▸ **Problem requirements**: Rewrite the items starting with the line that contains "This screenshot has width=963, height=877." and going on through the line that contains "click(109, 48)", changing "radio button" to "checkbox" and leaving everything else in those lines unchanged.

======== Provided information ========

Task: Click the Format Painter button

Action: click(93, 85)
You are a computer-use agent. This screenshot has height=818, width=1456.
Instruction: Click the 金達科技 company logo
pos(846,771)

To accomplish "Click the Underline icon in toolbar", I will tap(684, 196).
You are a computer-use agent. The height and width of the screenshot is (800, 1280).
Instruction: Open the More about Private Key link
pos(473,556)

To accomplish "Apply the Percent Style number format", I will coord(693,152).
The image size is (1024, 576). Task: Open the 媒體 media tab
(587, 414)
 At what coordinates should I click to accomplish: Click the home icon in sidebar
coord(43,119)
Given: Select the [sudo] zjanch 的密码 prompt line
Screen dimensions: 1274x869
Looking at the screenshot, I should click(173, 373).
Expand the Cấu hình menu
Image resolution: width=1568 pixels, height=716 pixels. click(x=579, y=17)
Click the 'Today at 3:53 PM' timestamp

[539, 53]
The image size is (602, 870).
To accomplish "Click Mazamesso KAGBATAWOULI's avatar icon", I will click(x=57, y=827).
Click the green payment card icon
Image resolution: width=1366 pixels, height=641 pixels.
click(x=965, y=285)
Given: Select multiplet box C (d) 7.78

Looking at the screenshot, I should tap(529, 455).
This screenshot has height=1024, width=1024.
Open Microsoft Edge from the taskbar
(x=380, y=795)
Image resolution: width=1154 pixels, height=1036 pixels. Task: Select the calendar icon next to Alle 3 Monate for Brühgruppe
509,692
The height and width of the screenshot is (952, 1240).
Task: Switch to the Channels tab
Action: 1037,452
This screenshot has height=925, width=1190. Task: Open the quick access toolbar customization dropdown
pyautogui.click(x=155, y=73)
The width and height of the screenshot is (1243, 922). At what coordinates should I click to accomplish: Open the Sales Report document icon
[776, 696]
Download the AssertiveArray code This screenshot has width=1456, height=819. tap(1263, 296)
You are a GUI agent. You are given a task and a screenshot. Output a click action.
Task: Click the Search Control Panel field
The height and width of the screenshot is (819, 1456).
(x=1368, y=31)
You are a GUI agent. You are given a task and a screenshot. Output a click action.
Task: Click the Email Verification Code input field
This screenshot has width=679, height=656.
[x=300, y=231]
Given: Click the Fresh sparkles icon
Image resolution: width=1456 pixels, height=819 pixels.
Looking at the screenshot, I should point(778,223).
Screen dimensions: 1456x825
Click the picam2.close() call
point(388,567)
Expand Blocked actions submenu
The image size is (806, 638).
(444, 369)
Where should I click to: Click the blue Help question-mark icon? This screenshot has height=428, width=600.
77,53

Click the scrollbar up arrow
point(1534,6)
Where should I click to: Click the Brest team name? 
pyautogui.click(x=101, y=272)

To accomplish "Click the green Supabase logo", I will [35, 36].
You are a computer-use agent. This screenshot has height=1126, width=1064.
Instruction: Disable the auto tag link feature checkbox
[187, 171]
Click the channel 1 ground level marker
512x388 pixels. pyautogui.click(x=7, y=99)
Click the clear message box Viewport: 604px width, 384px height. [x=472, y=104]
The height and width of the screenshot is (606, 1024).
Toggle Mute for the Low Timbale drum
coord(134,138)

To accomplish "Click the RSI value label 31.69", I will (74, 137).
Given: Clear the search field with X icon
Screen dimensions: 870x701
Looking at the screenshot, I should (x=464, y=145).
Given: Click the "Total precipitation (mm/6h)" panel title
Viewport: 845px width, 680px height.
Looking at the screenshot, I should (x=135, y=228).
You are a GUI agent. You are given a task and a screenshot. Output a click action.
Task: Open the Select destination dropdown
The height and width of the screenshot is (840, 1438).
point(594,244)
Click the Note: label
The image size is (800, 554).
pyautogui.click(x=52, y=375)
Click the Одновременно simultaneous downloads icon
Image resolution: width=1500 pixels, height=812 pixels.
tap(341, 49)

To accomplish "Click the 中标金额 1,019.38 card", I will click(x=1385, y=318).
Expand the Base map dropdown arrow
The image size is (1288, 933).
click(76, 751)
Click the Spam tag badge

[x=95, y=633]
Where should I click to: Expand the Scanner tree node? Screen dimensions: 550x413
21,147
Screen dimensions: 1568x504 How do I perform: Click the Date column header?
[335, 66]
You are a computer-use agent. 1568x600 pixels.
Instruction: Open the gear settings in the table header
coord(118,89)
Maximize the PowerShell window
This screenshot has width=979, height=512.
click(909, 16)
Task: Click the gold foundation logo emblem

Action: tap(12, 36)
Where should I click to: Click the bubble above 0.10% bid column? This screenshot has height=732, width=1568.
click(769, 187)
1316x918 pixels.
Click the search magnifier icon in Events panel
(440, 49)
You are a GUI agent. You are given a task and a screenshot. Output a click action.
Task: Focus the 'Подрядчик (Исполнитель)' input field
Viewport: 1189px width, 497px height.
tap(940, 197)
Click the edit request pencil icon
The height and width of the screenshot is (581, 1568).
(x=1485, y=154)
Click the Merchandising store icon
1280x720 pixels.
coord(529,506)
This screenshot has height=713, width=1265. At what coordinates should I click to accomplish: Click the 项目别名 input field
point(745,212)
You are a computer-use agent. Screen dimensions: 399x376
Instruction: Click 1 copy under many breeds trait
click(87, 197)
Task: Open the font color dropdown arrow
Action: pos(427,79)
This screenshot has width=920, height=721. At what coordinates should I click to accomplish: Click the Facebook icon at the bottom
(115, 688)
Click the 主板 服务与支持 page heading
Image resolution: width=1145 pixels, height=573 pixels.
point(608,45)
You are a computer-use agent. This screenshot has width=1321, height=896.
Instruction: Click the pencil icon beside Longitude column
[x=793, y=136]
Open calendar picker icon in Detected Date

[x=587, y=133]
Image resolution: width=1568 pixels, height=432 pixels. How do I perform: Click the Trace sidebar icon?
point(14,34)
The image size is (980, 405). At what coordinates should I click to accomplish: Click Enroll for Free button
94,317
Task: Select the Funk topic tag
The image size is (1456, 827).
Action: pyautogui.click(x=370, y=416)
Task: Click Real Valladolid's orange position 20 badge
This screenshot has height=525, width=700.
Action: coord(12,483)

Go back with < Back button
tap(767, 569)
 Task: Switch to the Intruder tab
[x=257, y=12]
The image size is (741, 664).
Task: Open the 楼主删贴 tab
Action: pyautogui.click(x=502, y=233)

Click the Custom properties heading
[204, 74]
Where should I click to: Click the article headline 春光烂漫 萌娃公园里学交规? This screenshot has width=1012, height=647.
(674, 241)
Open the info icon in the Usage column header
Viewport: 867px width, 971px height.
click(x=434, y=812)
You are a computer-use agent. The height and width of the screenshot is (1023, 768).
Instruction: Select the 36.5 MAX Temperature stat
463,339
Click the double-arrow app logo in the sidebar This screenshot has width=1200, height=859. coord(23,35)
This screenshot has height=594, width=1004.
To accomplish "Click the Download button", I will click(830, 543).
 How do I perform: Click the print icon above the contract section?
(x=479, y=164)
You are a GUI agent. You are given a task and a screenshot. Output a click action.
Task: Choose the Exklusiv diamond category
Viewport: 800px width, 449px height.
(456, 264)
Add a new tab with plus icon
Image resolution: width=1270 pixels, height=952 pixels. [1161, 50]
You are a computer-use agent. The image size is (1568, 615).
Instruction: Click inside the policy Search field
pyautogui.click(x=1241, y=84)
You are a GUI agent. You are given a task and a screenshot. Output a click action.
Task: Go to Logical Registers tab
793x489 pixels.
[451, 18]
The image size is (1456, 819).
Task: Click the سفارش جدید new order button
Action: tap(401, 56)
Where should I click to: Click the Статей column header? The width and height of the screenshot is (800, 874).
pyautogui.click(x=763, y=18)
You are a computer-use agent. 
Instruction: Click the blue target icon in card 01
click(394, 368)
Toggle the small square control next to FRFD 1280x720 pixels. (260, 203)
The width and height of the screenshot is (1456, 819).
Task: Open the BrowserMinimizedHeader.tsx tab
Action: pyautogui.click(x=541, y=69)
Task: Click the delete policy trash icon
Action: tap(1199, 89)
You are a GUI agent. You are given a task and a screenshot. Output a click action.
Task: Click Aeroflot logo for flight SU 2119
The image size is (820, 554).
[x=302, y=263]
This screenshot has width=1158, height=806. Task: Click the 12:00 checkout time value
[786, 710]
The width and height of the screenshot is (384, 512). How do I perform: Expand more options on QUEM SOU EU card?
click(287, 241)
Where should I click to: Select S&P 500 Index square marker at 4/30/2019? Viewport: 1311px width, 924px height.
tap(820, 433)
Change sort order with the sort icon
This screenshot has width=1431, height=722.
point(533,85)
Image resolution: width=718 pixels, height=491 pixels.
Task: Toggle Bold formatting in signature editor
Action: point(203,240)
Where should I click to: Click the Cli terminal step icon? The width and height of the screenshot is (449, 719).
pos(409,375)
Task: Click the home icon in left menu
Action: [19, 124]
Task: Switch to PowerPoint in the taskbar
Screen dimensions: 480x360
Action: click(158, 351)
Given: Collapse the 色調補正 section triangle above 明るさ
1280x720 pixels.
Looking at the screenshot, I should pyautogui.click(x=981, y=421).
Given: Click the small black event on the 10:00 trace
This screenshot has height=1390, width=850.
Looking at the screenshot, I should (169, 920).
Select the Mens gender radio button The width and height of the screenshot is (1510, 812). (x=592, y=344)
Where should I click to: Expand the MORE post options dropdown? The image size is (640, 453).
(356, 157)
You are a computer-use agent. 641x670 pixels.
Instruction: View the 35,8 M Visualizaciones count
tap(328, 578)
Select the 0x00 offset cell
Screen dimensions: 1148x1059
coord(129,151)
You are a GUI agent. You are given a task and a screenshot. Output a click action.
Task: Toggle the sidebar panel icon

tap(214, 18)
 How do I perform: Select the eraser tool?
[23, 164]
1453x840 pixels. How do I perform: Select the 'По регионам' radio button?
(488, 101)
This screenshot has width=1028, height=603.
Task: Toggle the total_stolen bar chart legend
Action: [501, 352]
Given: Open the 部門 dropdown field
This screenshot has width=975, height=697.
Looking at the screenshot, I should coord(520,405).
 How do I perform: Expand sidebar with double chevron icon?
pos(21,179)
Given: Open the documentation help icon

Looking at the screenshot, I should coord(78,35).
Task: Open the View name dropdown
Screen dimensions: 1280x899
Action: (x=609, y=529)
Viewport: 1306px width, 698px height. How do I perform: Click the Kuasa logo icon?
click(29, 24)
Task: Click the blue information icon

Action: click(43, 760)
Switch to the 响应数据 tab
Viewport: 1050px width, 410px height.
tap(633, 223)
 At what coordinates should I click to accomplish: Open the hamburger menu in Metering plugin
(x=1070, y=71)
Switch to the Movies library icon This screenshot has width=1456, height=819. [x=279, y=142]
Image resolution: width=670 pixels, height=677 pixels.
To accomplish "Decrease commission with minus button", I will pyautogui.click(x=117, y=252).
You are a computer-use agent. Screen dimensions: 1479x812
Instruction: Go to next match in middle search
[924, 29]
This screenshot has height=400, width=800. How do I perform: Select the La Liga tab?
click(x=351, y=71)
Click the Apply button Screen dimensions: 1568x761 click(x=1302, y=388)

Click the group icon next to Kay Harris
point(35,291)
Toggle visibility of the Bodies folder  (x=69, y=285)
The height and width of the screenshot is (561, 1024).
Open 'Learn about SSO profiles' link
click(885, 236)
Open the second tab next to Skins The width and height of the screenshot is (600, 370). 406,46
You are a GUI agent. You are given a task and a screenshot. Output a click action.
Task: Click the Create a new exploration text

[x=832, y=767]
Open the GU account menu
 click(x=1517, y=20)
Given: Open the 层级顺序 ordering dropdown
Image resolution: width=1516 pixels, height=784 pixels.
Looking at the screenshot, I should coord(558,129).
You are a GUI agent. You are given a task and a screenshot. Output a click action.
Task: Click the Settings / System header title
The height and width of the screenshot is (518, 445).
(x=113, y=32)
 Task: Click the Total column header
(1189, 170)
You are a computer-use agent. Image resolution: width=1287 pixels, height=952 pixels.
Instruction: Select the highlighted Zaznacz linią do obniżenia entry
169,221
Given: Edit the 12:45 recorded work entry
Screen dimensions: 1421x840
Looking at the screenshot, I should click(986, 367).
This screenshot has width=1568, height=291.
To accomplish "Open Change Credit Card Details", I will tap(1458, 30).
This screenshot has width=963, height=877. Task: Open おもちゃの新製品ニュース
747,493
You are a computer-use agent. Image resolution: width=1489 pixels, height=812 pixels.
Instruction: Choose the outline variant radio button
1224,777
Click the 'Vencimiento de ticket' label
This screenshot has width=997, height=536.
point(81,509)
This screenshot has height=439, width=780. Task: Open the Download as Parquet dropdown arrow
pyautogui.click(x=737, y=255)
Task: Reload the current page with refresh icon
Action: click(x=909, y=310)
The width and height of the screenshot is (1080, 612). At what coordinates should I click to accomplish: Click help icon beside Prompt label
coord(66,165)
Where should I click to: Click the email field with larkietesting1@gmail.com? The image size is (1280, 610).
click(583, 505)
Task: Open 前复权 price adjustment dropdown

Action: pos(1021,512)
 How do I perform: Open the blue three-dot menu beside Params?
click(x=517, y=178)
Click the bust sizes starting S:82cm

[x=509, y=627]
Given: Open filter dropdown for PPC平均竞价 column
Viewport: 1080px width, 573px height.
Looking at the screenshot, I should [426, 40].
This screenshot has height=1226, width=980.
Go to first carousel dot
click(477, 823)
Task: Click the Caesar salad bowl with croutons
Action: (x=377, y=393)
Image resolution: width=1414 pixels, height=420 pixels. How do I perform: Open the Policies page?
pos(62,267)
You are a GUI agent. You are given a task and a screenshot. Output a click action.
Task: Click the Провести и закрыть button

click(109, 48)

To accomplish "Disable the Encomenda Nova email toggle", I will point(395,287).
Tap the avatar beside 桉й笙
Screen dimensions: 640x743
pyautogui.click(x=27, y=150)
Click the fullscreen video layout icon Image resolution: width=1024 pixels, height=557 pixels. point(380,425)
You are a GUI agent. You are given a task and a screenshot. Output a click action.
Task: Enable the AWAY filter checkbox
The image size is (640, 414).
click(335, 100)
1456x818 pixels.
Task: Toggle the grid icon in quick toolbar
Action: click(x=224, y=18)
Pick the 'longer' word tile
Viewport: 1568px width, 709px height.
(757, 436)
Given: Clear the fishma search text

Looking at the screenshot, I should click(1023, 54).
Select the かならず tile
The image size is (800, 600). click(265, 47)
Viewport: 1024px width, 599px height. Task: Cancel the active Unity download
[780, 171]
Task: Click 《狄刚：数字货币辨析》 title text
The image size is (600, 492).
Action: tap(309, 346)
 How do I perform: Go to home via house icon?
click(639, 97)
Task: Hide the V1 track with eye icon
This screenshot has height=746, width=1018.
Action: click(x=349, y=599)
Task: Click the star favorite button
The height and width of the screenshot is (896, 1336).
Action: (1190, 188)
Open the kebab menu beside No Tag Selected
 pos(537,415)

========

▸ **Exercise solution**:
This screenshot has width=963, height=877. Task: Open おもちゃの新製品ニュース
747,493
You are a computer-use agent. Image resolution: width=1489 pixels, height=812 pixels.
Instruction: Choose the outline variant checkbox
1224,777
Click the 'Vencimiento de ticket' label
This screenshot has width=997, height=536.
point(81,509)
This screenshot has height=439, width=780. Task: Open the Download as Parquet dropdown arrow
pyautogui.click(x=737, y=255)
Task: Reload the current page with refresh icon
Action: click(x=909, y=310)
The width and height of the screenshot is (1080, 612). At what coordinates should I click to accomplish: Click help icon beside Prompt label
coord(66,165)
Where should I click to: Click the email field with larkietesting1@gmail.com? The image size is (1280, 610).
click(583, 505)
Task: Open 前复权 price adjustment dropdown

Action: pos(1021,512)
 How do I perform: Open the blue three-dot menu beside Params?
click(x=517, y=178)
Click the bust sizes starting S:82cm

[x=509, y=627]
Given: Open filter dropdown for PPC平均竞价 column
Viewport: 1080px width, 573px height.
Looking at the screenshot, I should [426, 40].
This screenshot has height=1226, width=980.
Go to first carousel dot
click(477, 823)
Task: Click the Caesar salad bowl with croutons
Action: (x=377, y=393)
Image resolution: width=1414 pixels, height=420 pixels. How do I perform: Open the Policies page?
pos(62,267)
You are a GUI agent. You are given a task and a screenshot. Output a click action.
Task: Click the Провести и закрыть button

click(109, 48)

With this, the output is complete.